** Opening RECORD SET block **
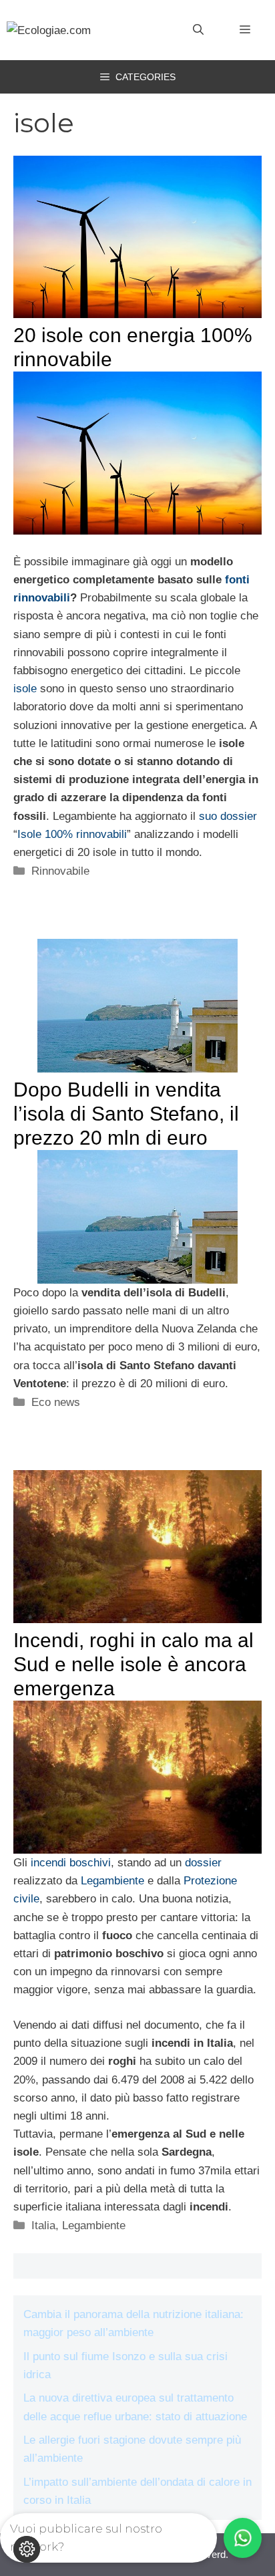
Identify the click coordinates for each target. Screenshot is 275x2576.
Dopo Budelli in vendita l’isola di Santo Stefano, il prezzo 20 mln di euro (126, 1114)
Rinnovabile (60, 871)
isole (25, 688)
** Closing RECORD SET block **
** Opening RECORD SET block **
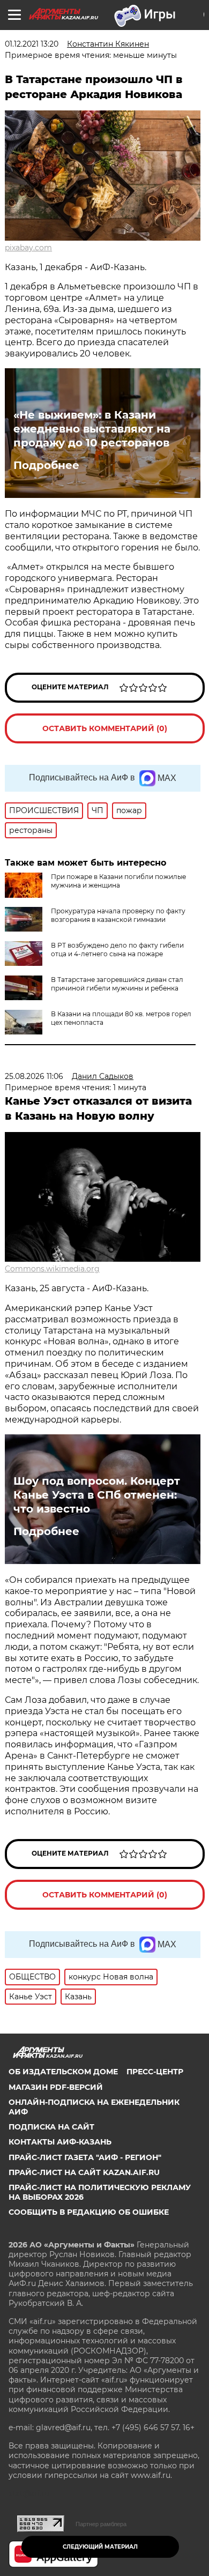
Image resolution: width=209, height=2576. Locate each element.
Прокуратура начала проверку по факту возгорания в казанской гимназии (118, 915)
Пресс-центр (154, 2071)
** Closing RECORD SET block **
**ACTION ITEM**
What lines of the material above hold the string "each"? Please copy them.

**REPLY TO THE TASK**
Identify the click coordinates for each target. Screenshot is 275x2576.
Image resolution: width=209, height=2576. Locate each element.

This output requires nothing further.